Chapter 6. Comparisons Are Odious
I had always been proud of my country, of course. Everyone is. Compared with the other
lands and other races I knew, the United States of America had always seemed to me,
speaking modestly, as good as the best of them.
But just as a clear-eyed, intelligent, perfectly honest, and well-meaning child will
frequently jar one's self-esteem by innocent questions, so did these women, without the
slightest appearance of malice or satire, continually bring up points of discussion which
we spent our best efforts in evading.
Now that we were fairly proficient in their language, had read a lot about their history,
and had given them the general outlines of ours, they were able to press their questions
closer.
So when Jeff admitted the number of "women wage earners" we had, they instantly
asked for the total population, for the proportion of adult women, and found that there
were but twenty million or so at the outside.
"Then at least a third of your women are--what is it you call them--wage earners? And
they are all POOR. What is POOR, exactly?"
"Ours is the best country in the world as to poverty," Terry told them. "We do not
have the wretched paupers and beggars of the older countries, I assure you. Why,
European visitors tell us, we don't know what poverty is."

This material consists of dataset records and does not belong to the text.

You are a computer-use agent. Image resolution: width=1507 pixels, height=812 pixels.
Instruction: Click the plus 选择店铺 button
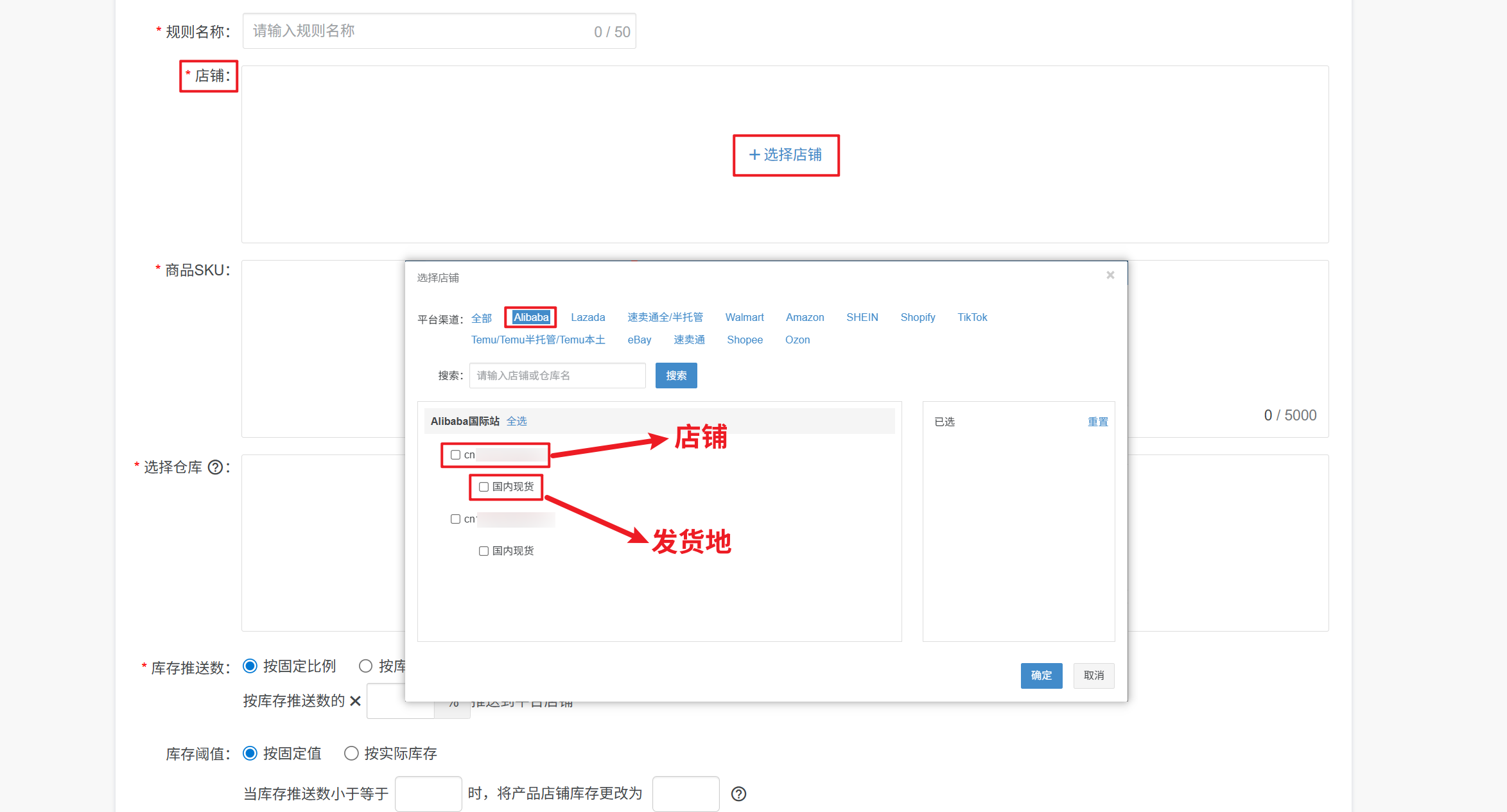coord(786,155)
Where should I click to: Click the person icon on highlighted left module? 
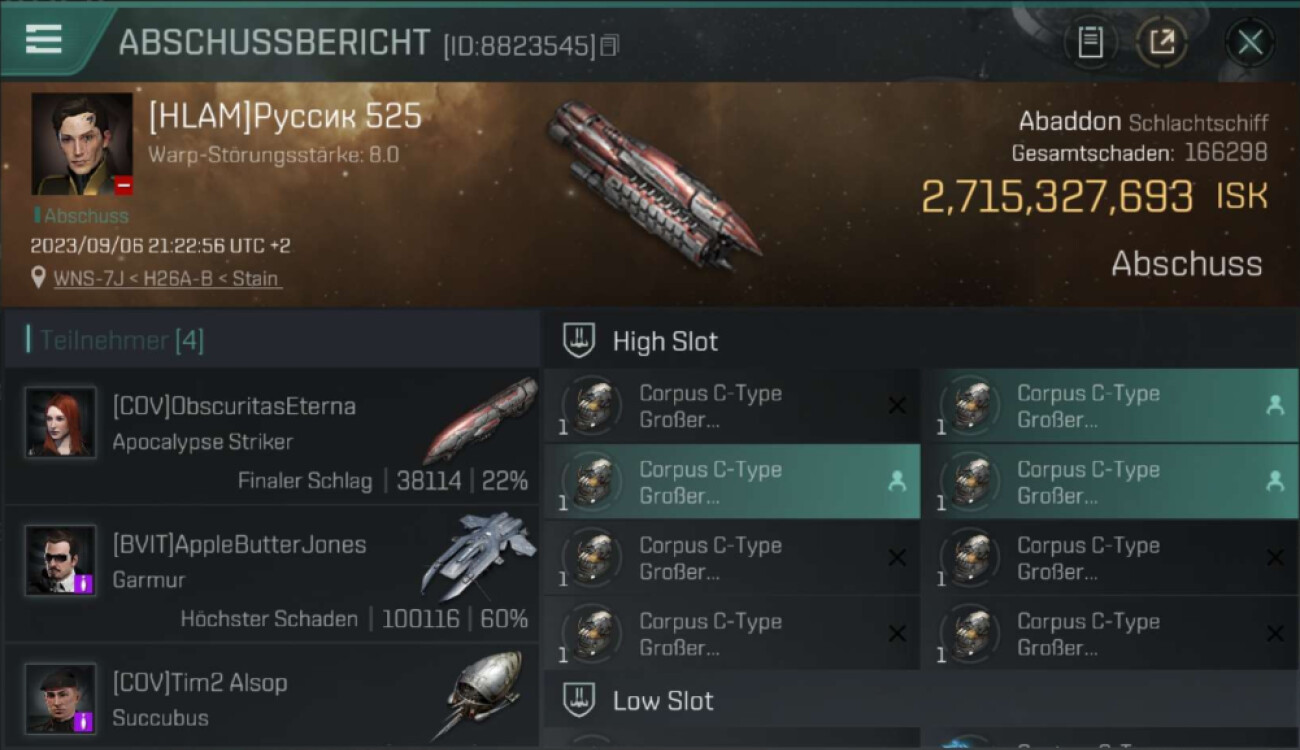[x=897, y=482]
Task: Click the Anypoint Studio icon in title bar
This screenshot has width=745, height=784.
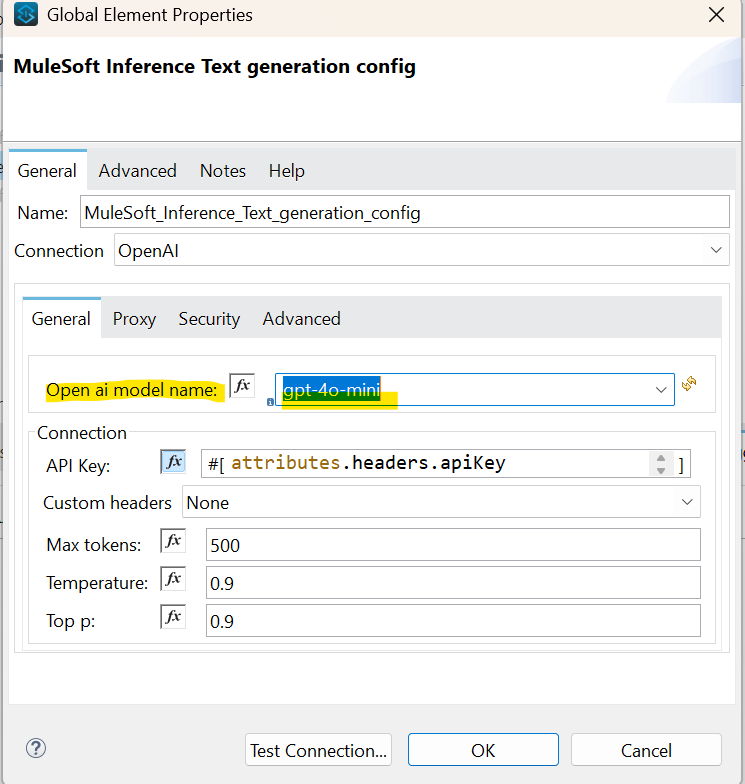Action: (25, 15)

"Neither do we," answered Zava. "Won't you tell us?"
Terry put it up to me, saying I was the sociologist, and I explained that the laws of
nature require a struggle for existence, and that in the struggle the fittest survive, and the
unfit perish. In our economic struggle, I continued, there was always plenty of
opportunity for the fittest to reach the top, which they did, in great numbers, particularly
in our country; that where there was severe economic pressure the lowest classes of
course felt it the worst, and that among the poorest of all the women were driven into the
labor market by necessity.
They listened closely, with the usual note-taking.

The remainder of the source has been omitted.